begin Document section
As has been noted everyone has to struggle to find something to work at, something to produce and sell. This is difficult because too many people are already out there producing and selling whatever you might think of trying to sell, and this economy can’t give places to all who want jobs. (The number of jobs available is always a small fraction of the number who want work.) People study for years to get better qualifications in the hope that this will enable them to get the job before someone else. Large numbers of small businesses go bankrupt all the time, because there is not enough room for them in the market. Technical advance has made it possible to produce far more than is needed without having everyone working, yet in this economy most of us must look for full time work producing or selling something or we can’t get the things we need. Consequently many of us are constantly struggling, stressed and insecure, and worried about whether we can keep our jobs. If on the other hand we had a sensible and cooperative economy we could easily organise to produce everything everyone needs without much work, desperate competition, or having to worry about security.
end Document section
▸ **Short task A**:
Answer these about the passage on work and the economy:
(i) How does the number of available jobs compare with the number of people who want work?
(ii) Why do large numbers of small businesses go bankrupt?
(iii) What has technical advance made possible?
▸ **Short task B**:
Please carry on the passage on work and the economy, starting after its final sentence.
The rows that come next are taken from a separate source.
begin Extracted records
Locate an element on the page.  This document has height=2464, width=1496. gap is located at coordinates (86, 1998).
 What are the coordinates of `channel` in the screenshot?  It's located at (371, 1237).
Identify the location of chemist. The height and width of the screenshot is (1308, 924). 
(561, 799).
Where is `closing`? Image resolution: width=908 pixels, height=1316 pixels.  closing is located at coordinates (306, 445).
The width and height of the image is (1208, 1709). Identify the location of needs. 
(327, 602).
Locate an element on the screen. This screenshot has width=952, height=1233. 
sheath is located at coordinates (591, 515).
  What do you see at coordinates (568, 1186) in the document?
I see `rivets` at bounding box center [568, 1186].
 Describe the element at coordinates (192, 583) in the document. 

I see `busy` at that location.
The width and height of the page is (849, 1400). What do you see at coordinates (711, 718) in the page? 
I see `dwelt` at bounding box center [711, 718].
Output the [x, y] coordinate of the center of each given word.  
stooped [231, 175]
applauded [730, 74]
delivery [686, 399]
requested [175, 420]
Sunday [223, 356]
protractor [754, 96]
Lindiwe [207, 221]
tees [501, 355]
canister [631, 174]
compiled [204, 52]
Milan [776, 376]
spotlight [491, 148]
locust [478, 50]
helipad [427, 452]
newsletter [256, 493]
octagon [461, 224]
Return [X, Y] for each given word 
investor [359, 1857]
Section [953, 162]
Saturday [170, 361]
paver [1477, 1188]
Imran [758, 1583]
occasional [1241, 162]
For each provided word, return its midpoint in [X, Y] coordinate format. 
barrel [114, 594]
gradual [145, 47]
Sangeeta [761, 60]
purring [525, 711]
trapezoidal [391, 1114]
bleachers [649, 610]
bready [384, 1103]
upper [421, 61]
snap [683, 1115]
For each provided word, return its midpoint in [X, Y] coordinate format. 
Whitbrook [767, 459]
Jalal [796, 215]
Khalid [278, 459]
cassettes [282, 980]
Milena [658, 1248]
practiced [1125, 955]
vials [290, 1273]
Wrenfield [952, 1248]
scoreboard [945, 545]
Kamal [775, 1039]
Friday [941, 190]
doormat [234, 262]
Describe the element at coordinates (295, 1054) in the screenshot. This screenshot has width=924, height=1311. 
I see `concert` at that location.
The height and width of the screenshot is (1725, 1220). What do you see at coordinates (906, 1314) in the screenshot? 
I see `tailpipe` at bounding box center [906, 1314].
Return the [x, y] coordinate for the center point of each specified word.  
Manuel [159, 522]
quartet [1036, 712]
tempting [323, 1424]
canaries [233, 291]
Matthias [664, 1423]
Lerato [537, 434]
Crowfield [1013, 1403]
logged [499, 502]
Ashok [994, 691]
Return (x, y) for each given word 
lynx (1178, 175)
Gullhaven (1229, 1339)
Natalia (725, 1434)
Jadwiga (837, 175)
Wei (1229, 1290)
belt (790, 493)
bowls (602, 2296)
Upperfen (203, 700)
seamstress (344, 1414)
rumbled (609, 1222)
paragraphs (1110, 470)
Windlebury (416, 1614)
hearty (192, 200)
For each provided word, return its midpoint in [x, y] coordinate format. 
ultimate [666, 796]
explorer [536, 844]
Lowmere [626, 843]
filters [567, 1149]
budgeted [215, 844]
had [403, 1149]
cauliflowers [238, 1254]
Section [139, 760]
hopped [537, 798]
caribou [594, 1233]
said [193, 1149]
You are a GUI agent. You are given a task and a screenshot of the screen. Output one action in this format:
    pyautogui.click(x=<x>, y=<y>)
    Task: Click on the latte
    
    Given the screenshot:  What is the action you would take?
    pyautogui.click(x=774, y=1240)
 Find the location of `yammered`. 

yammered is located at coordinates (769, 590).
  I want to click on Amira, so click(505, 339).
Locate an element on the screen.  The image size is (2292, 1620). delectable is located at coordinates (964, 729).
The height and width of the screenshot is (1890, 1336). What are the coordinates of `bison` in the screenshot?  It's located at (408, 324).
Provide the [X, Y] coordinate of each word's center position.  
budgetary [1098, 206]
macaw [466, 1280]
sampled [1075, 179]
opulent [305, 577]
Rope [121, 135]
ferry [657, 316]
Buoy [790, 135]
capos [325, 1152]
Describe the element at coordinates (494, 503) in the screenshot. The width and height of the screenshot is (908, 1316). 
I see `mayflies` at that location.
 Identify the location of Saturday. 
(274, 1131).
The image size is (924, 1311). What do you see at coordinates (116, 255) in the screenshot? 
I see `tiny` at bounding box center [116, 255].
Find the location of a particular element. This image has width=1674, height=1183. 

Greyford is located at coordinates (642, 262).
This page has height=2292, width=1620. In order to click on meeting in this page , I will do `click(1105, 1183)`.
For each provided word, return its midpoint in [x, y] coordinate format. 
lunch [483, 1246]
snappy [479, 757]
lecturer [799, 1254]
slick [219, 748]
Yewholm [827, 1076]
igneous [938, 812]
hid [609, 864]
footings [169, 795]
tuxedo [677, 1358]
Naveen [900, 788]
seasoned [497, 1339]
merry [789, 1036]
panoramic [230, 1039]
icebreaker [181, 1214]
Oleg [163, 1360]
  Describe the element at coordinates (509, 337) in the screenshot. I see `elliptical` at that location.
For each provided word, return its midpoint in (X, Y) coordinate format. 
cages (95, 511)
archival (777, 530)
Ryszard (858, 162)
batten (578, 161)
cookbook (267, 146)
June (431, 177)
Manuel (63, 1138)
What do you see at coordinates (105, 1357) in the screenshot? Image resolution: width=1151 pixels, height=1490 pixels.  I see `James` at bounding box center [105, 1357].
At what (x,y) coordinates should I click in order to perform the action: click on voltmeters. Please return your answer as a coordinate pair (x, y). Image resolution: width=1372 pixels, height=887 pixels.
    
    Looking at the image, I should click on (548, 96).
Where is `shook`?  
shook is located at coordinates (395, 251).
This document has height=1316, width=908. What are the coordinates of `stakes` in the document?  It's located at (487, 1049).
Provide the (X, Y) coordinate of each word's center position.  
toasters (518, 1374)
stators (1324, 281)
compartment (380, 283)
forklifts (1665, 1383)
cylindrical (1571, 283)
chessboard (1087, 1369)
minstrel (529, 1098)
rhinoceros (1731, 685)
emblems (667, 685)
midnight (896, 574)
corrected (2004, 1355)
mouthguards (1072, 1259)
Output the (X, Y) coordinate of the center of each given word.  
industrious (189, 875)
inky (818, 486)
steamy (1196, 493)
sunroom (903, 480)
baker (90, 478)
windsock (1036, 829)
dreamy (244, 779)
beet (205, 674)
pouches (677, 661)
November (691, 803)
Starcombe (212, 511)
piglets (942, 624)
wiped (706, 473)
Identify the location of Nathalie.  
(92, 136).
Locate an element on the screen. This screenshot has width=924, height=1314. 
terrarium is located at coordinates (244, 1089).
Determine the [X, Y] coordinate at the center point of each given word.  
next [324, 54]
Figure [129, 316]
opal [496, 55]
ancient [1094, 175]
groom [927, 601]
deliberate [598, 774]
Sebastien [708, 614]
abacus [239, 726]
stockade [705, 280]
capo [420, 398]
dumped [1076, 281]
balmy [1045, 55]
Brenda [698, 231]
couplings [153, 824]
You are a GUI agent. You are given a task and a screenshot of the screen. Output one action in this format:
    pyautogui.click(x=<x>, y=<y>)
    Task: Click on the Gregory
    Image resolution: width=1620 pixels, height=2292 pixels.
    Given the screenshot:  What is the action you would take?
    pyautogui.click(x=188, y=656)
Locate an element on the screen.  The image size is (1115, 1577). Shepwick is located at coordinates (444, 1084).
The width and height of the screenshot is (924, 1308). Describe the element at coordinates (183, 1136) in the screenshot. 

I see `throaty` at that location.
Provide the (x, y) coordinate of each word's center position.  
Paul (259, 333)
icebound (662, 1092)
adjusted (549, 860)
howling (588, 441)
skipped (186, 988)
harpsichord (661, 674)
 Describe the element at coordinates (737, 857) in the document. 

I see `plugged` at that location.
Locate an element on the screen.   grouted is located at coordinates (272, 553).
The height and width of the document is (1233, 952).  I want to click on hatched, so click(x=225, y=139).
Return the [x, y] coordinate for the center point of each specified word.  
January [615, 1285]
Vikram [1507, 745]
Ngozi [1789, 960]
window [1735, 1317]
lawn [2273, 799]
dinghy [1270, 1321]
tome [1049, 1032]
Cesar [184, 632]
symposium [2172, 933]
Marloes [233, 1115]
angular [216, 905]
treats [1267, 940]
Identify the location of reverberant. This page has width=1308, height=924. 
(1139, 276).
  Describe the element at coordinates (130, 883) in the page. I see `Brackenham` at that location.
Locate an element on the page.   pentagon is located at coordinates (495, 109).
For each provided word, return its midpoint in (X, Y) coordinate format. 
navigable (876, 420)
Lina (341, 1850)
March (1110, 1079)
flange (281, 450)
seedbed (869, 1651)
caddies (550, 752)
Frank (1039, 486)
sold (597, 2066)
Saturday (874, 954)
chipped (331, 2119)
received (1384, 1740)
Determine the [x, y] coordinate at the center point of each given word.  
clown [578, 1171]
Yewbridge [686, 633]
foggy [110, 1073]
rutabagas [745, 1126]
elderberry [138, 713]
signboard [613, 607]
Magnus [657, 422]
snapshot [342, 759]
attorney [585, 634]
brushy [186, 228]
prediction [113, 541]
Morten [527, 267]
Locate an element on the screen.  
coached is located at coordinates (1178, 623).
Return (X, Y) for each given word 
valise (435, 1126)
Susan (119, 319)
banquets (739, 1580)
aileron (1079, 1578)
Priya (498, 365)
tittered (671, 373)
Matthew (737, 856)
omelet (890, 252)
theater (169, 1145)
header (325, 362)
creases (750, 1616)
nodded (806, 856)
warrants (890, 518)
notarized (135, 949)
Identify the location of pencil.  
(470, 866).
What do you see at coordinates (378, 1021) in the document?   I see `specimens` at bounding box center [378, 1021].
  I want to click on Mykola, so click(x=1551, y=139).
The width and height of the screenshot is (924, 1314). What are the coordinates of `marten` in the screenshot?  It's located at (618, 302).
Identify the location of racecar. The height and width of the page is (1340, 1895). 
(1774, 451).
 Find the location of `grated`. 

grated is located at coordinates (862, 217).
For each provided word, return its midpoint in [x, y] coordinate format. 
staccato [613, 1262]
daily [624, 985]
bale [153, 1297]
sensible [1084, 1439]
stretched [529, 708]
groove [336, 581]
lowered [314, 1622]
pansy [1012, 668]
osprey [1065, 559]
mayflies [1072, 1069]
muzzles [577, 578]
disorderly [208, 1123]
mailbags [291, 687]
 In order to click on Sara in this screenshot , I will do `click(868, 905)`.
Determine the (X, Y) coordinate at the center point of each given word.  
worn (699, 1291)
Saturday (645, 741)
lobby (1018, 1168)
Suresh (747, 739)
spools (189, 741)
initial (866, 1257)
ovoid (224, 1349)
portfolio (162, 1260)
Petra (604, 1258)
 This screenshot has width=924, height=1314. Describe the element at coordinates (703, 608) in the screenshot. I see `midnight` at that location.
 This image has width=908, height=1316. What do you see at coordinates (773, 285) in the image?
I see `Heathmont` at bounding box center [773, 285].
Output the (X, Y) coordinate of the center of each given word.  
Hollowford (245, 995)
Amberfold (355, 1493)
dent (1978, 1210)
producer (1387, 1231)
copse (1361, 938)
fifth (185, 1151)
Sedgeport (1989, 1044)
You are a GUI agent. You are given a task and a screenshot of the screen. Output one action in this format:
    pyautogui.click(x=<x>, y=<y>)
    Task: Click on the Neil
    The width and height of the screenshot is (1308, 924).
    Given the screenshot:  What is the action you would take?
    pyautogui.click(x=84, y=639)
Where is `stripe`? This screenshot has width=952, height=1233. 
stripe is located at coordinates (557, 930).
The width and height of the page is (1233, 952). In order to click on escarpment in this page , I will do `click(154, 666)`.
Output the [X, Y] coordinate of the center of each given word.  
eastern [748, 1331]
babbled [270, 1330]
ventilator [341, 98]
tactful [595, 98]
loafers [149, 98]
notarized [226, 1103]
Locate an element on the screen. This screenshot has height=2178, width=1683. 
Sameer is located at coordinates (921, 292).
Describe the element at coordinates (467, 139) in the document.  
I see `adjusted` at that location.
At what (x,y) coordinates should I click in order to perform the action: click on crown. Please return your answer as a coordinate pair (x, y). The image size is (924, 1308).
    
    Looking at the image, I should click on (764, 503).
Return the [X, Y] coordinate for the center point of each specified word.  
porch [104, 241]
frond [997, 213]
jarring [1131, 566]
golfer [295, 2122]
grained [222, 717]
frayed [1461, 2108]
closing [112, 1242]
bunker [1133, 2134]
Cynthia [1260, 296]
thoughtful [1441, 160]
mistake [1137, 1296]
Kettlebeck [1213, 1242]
end Extracted records
▸ **Task answer A**:
(i) The number of jobs available is always a small fraction of the number who want work.
(ii) There is not enough room for them in the market.
(iii) It has made it possible to produce far more than is needed without having everyone working.

▸ **Task answer B**:
Why do people go on working frantically at things that are not important or desirable, such as making weapons, digging up gold, making cigarettes, advertising junk food, selling drugs, running gambling casinos…? Why would anyone do these things…if they could find something worthwhile to do? But in this economy they can’t get such jobs. In a sensible economy we would a) think out what needs doing, b) share out the necessary work, and c) share out what we produced. If we got this done by Wednesday afternoon we would just shut the factories until Monday.
Similarly, nations are increasingly dependent on competing against each other to export, mostly into markets that are already glutted. Huge efforts are made to find things to export, and to beat others to markets. A country’s entire economic situation can collapse if it does not constantly strive to produce and export more cheaply than everyone else. Meanwhile the rich countries can buy commodities at the low prices that result from the fierce competition between poor nations to win export markets for their limited range of crops or minerals.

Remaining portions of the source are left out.